Whether you choose to use an email marketing service template from Mailchimp or Emma, keep these best practices in mind as you create, manage, and send your campaigns.

Lists


I have a list
If you already have a list of subscribers from a UChicago list address, you can export them from the lists site and import them into Mailchimp or Emma. If you aren’t sure how to do this, we can walk you through it. However, keep in mind that a large list may affect your pricing plan (if you have one already), and Mailchimp will check to make sure that these names have already opted in to receive messages from you. If your lists are very large, we recommend batching the lists by last name (A-L and then M-Z, for example), role (VIPs, managers, staff, etc.), or other audience identifiers (Chicago Alumni, New York Alumni, etc.). If you are sending to large numbers of the University community, who all have @uchicago.edu addresses, batching the lists is even more important; it eases the burden on our servers and will allow the message to get to the recipient faster.

I don’t have a list
If you have not already generated a list of subscribers, we recommend creating a sign-up form within the tool. You can either embed it or link to it from your website. The email marketing provider will collect these names in a database when you are ready to send your message.

International email addresses
If you have international email addresses within the list, we recommend creating a separate list, as CAN-SPAM laws <https://www.ftc.gov/tips-advice/business-center/guidance/can-spam-act-compliance-guide-business> vary by country. Mailchimp will send you an alert if your message could be greylisted as SPAM. In some cases, you may have to communicate to international audiences via regular email in small batches at a time.

Images

Make sure that you save your images for the web and use an image compression application <https://imageoptim.com> such as ImageOptim before uploading them to your email template. This will make your email file smaller so it gets to the recipient faster. As a general rule, we recommend keeping larger feature-sized images (like an image banner at the top) to 600 pixels or less. For smaller, introductory-type images (a thumbnail image along with a calendar event listing, for example), we recommend keeping them less than 250 pixels wide, especially if you are using a responsive email template.

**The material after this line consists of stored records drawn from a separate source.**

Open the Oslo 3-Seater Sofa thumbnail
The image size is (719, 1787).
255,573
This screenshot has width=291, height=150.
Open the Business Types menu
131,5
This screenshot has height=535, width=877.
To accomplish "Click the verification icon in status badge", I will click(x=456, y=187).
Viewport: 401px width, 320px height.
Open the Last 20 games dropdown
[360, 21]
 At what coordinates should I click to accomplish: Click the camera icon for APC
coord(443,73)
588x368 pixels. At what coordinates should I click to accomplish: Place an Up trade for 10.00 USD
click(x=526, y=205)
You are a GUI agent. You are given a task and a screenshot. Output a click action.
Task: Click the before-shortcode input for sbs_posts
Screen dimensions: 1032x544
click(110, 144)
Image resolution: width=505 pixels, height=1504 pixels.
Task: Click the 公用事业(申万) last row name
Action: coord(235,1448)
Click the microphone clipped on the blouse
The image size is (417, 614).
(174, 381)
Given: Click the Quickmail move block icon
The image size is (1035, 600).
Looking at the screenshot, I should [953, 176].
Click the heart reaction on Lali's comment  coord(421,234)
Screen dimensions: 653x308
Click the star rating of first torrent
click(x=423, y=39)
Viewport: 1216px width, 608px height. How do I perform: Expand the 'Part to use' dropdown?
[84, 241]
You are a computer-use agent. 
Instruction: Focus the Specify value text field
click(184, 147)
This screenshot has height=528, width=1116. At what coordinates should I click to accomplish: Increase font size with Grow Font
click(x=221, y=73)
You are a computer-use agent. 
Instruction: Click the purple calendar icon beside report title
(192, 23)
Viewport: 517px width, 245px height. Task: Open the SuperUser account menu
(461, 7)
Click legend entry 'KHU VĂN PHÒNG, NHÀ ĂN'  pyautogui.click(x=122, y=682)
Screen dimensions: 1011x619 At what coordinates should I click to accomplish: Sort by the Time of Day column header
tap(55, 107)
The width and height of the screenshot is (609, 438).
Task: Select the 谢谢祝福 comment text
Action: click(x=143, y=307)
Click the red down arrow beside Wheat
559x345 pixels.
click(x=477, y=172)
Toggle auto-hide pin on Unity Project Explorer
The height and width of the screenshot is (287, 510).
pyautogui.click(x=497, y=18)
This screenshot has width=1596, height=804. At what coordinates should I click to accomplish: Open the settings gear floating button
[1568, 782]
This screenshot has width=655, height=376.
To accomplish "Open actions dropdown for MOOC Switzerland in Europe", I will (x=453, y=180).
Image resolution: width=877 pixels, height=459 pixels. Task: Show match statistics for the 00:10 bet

Resizing images within the email tool can yield unexpected results, so resize your images with photo editing software (Photoshop or GIMP) before you upload them to the template.

Choosing responsive templates

Choosing a template that will scale according to a device’s screen size keeps the needs of your audience in mind. Both Emma and Mailchimp offer pre-made responsive templates and allow you to preview your message on a mobile device to make sure all of the elements are scaling properly. We’ve found that image sizing and resolution are common culprits for spacing issues that may occur in a mobile view of your campaign.

Testing your campaign

We recommend using Mailchimp or Emma’s testing tools before you send your campaign. They charge a small fee for this, but it’s a more efficient way to see how your message will display on different email clients and devices. If you choose not to test using these built-in tools, be sure to send test emails to people using a variety of email clients, especially different versions of Outlook on a PC. You may have to adjust some elements of your design after testing and then keep testing until it looks right in the most common email clients.